Potential implications for self-awareness, relationships and psychotherapy

  • Self-referential awareness: A discussion within the Jung Circle points to the implications of fractal generation of the M-set for understandings of the self-referential nature of the psyche:
    We can usefully regard this equation as the symbolic representation of the dynamics of an archetype (perhaps the Self, since it is capable of infinite magnification and reduction with no loss of detail?) Significantly, it is an iterated equation. What does this mean? Well, simply put, its form is a feedback loop (shades of the alchemical Uroboros, cyclic distillation, or the self-cycling energy of the unconscious) in which the result of each calculation (parallel with one's acquired wisdom?) is fed back into the equation as the initial value of z. [more]
  • Identity: The nature of the M-set offers a means of distinguishing a higher order of identity and invariance from the various dynamics with which it may readily be confused. It clarifies that identity may indeed be associated with (a) attractors that are a fixed (and possibly obsessive) focus, (b) periodic attractors, possibly associated with habitual patterns of behaviour, (c) patterns of behaviour with a higher (chaotic) degree of order, and (d) dissipative and unconvergent patterns of behaviour. However the M-set suggests a form of psychic invariance that, whilst dependent on these dynamics, is indeed of a higher and subtler order.

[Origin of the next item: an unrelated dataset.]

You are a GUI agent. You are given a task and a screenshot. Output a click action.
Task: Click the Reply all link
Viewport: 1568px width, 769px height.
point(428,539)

    How the individual becomes aware of this subtle order is presumably what many spiritual disciplines struggle to communicate and impart -- perhaps stressing the significance of particular features or dynamics fundamental to emergence of awareness of the M-set. This subtler sense of identity is presumably intimately related to a personal form of "sustainability" -- through which identity is sustained. It suggests that the "boundary" of the self is best, and most subtly, defined by the chaotic boundary of the M-set, however that is to be understood. In terms of spiritual insight, it is also worth reflecting on the possibility that the array of features of the M-set may perform functions analoguous to those of an aerial in entering into resonance with yet subtler insights.

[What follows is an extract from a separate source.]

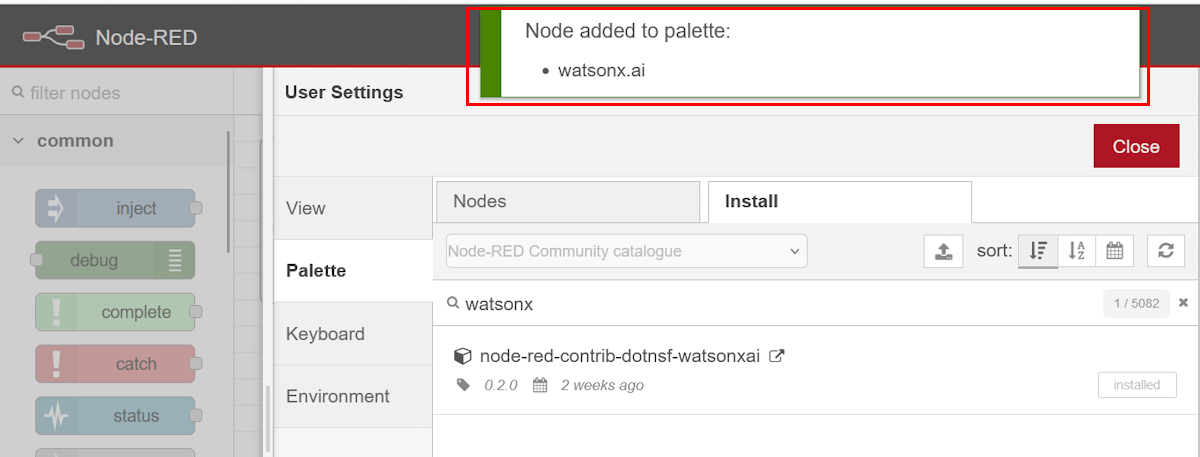Close the User Settings dialog
Image resolution: width=1200 pixels, height=457 pixels.
tap(1136, 146)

    The relation between the J-sets and the M-set is succinctly indicated (see main paper) by the statement that the J-sets lie in the dynamic plane, whereas the M-set lies in the parameter plane -- in a 4-dimensional space. Adrien Douady, in a widely quoted comment, notes that "You first plow in the dynamical plane and then harvest in the parameter plane". In terms of identity it might be argued that action is necessarily in the "dynamic plane", but that identity emerges in the "parameter plane". The "mystery" of identity lies in the transformation of awareness between these two planes -- from the dynamic multiplicity of the one to the complex singularity of the other. Any incapacity in this transformation may be closely related to a lobotomy separating left-brain and right-brain functioning.

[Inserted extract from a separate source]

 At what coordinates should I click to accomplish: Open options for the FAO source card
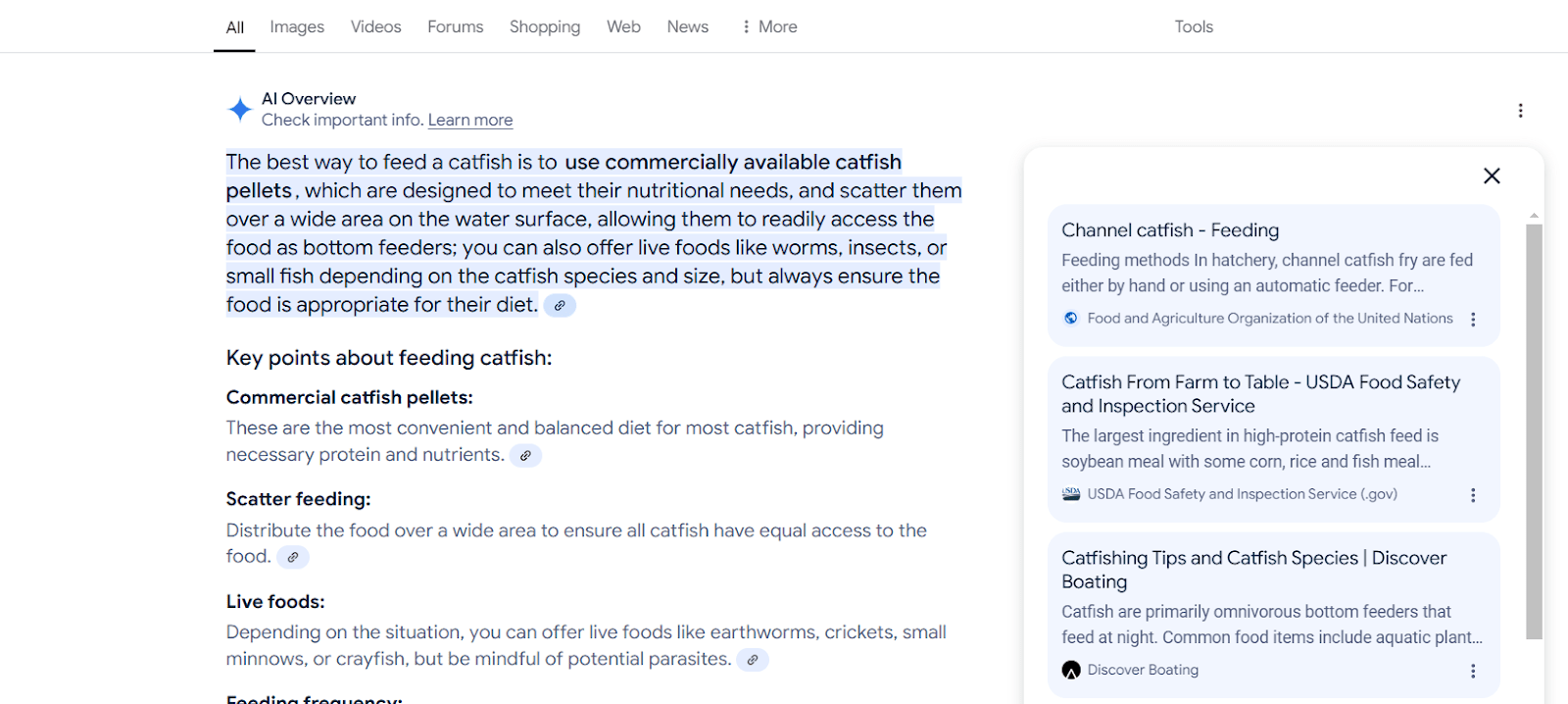click(x=1473, y=320)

    With respect to identity, Dick Oliver (Fractal Vision, 1992) notes:
    When you begin to think fractal, the world is a very diffrent place indeed. Each part of that world is defined not by its division from others, but by its resonance with a greater whole. Separation becomes a ridiculous idea when one's identity is gained by a unique transformation, rather than a greedy withdrawal. Just as every part of the body synchronizes with and permeates all others, my individuality is strengthened rather than threatened through giving and cooperation.
    The questions with respect to individual identity can be extended to those of collective identity, whether at the family, community, tribal, ethnic, national or global level. What does "resonance" mean with regard to "citizenship", for example?

    Any temptation to disparage the metaphoric implications of such an approach to identity should take account of the teasing warning of Kenneth Boulding (Ecodynamics; a new theory of social evolution, 1978):
    Our consciousness of the unity of self in the middle of a vast complexity of images or material structures is at least a suitable metaphor for the unity of group, organization, department, discipline or science. If personification is a metaphor, let us not despise metaphors -- we might be one ourselves.
  • Personal relationships: Given the directly felt significance of attraction and love, there is a case for exploring the merit of the M-set mapping of attractors (of different types) as a way of ordering understandings of relationships between people. Clay Tucker-Ladd (The Nature of Attraction and Love, 1996) provides a useful overview.

    J. C. Sprott (Mathematical Models of Love and Happiness, 2001) describes a two-dimensional linear continuous-time dynamical model of the love/hate relationship between two individuals and extends the dynamics of this simple model through some nonlinear dynamics, notably modelling love triangles with chaotic solutions.

    The question is whether forms of love can be suitably distinguished in terms of types of attractors. For example, in the distinctions made by Eric Fromm (The Art of Loving, 1956):

    • Motherly love: As an unconditional, all-protective, blissful love that cannot be controlled by the receiever, is it appropriately associated with the fixed point attractors of the cardioid region? Its absence is associated with despair, perhaps of those regions beyond the M-set boundary that are "escaping to infinity".
    • It is currently considered as threatened by narcissism and possessiveness.
    • Fatherly love: As a conditional love, earned through "good behaviour", is it usefully associated with the primary period-2 bulb?
    • Brotherly love: Are the periodic dynamics of different patterns of relationships to be usefully associated with the bulbs of varfious periods? Fromm argues that brotherly love, "which underlies all others", is currently threatened by the reduction of human beings to commodities.
    • Erotic love: Currently debased by its separation from brotherly love and the absence of tenderness.
    • Love of God: Might be understood in terms of the total dynamic to which the M-set points. This could be consistent currently regression "to an idolatric concept of God".
    • Self-love: Understood to be that form of love without which we cannot love others -- currently considered to be threatened by selfishness. As a form of self-reference, this this might usefully be related to the iterative process through which initial values are fed back.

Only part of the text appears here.